Colorado’s education department has approved eight core reading curriculums that meet new stricter standards and has rejected more than a dozen others, some that are widely used in the state’s schools.
The new list, released earlier this month, fortifies the state’s effort to boost stagnant third-grade reading proficiency rates. It could also prompt friction between some districts and the state over how curriculum decisions are made and how far local control extends.
While the fallout from coronavirus, from school shutdowns to looming funding cuts, is sure to shift the curriculum conversation, state leaders say efforts to improve reading instruction are more important than ever.
Colorado Education Commission Katy Anthes told the state board in March that a 2019 reading law, which includes new rules on reading curriculum, “is a critical lever and will become even more critical as we start to see gaps emerge” in student learning because of the pandemic.
Half of Colorado’s 30 largest districts use at least one of the 14 core reading curriculums the state declined to approve. They include three big metro districts — Denver, Cherry Creek, and Aurora — plus others around the state, from Colorado Springs to Fort Collins to Grand Junction.
A recent Chalkbeat investigation found the state’s 30 largest school districts and three charter networks together use three dozen core reading curriculums, often different ones in neighboring schools. Some of the programs use discredited or inconsistent approaches to teach reading, which experts say takes a particular toll on students from low-income families and those with disabilities.
Among the curriculums that didn’t make Colorado’s new list are Units of Study for Teaching Reading, a popular program nationwide often referred to as Lucy Calkins; Benchmark Advance, which is used in many Denver Schools; and ReadyGEN, which is used in more than a half-dozen Colorado districts.
The state approved three curriculums for all K-3 grades: Into Reading, Open Court Reading, and the Writing Road to Reading. A fourth curriculum, Superkids, was approved for kindergarten through second grade. It doesn’t have materials for third grade. The state also approved four other curriculums for certain grades within the K-3 span.
While school districts are not technically required to select reading curriculum off the state’s new list, that list reflects programs that state leaders consider to be supported by science. And with a new state law requiring districts to report which science-backed reading curriculum they use starting next school year, what’s on the list matters.
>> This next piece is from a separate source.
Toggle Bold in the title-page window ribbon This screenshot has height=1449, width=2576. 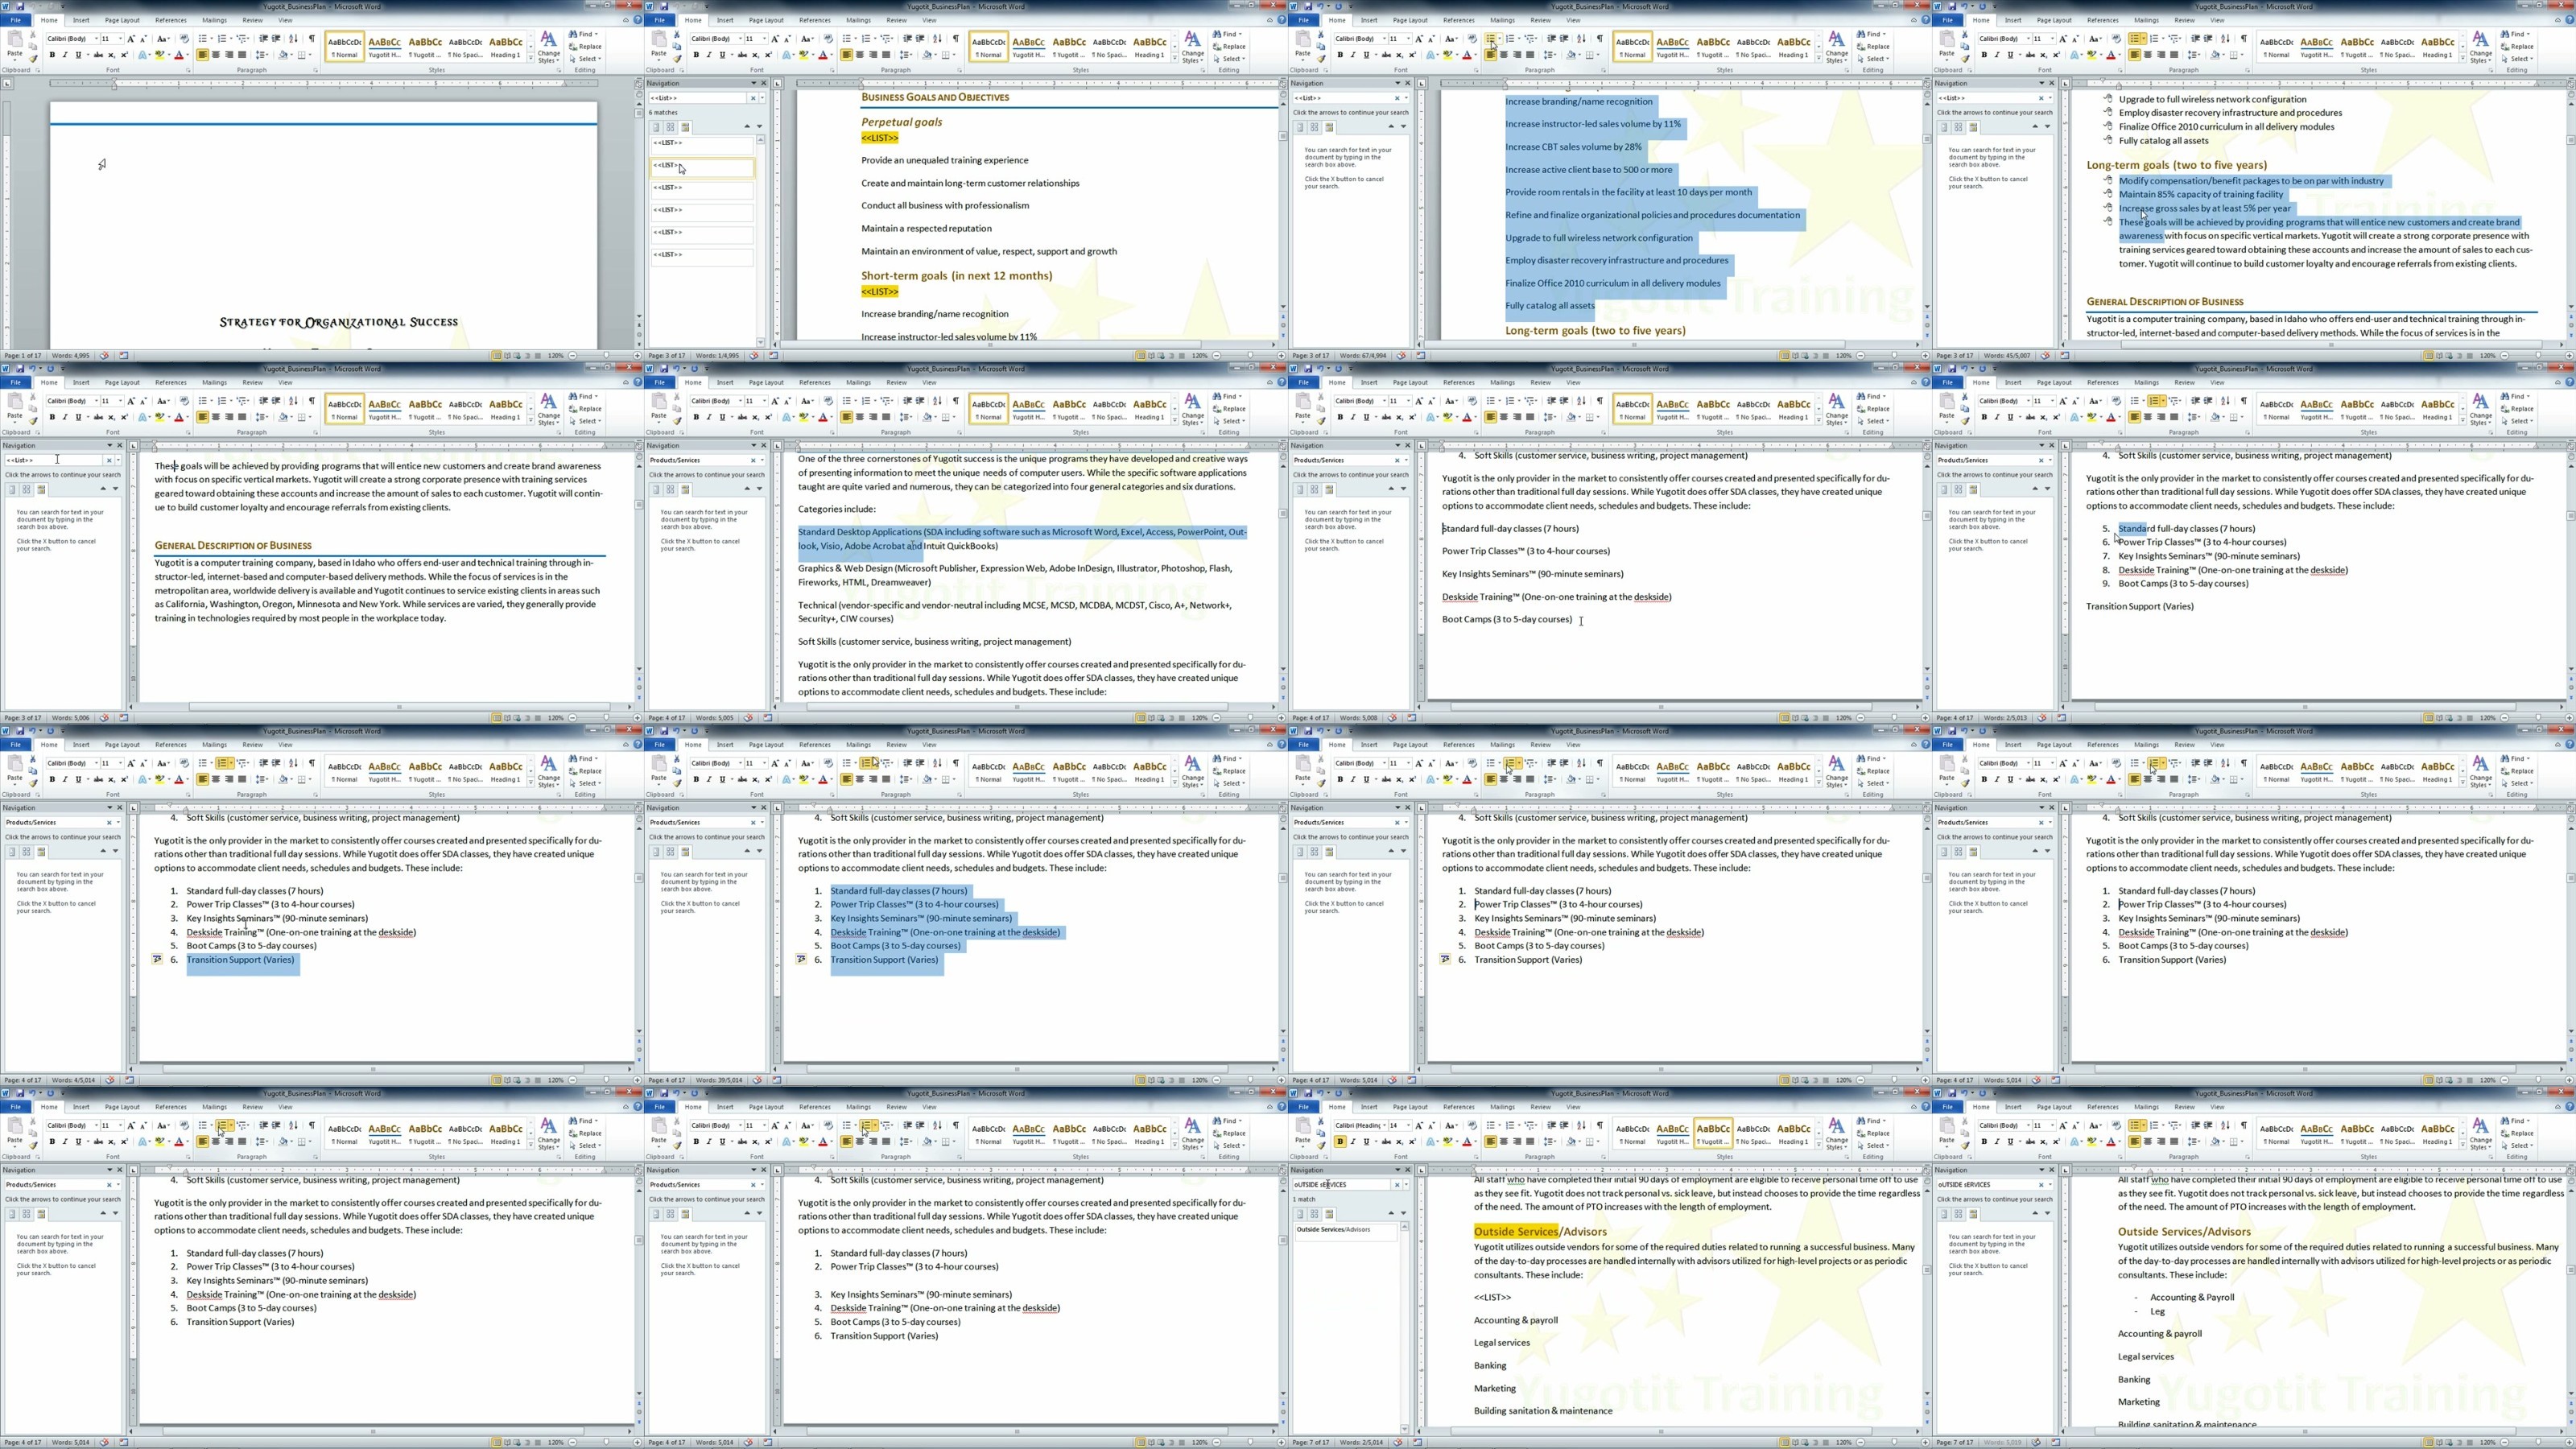pos(52,55)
State officials say the new list isn’t yet final because many publishers are appealing the rulings of the 45-member panel of educators and state education staff that conducted the reviews. That includes most of the publishers of the 14 core curriculums that didn’t make the cut. In addition, four publishers are appealing because their curriculums were endorsed only for certain grades and they want approval for additional grade levels.
The rulings on appeals are expected by June 30.
Leaders from Denver, Cherry Creek and Aurora all declined interviews with Chalkbeat about how they’ll proceed given the state’s decision not to approve one or more of the reading curriculums used at their schools.
A spokesman from the Aurora district, which uses two curriculums that didn’t win state approval — Lucy Calkins, and Fountas and Pinnell Classroom — said since the appeals process is underway, it would be premature to comment.
Denver officials sent a written statement saying they use Benchmark Advance because it aligns with the Common Core State Standards and includes Spanish materials that are comparable to corresponding English materials. The state’s initial review of most Spanish-language reading curriculum is still underway, but it did conduct a review of Benchmark Adelante — the Spanish version of Benchmark Advance — and didn’t approve it.
Officials in Denver, which adopted Benchmark Advance in the 2015-16 school year, said they’ll share their next steps once state curriculum reviews are complete.
Colorado education leaders have said previously they’ll work with districts to adopt science-backed reading programs and that they have the power to penalize districts that don’t make a good-faith effort to switch. But the coronavirus pandemic and the education cuts that may follow could change things — perhaps by delaying expensive curriculum adoptions. Districts often adopt new curriculum every six to seven years.
Asked about the timeline for getting districts to switch to science-backed reading curriculum, Floyd Cobb, the state education department’s executive director of teaching and learning, said he didn’t know how many years it could take “because of this world we’re in right now.”
He also said state officials may approach things differently depending on how much disparity there is between a district’s reading curriculum and new state-required 45-hour training for K-3 teachers on science-based reading instruction. For example, a district using curriculum that was on the state’s old approved list but not the new one could be treated differently than a district using curriculum that was never approved by the state and aligns less to the new training.
“That’s why the conversation is so context specific,” said Cobb.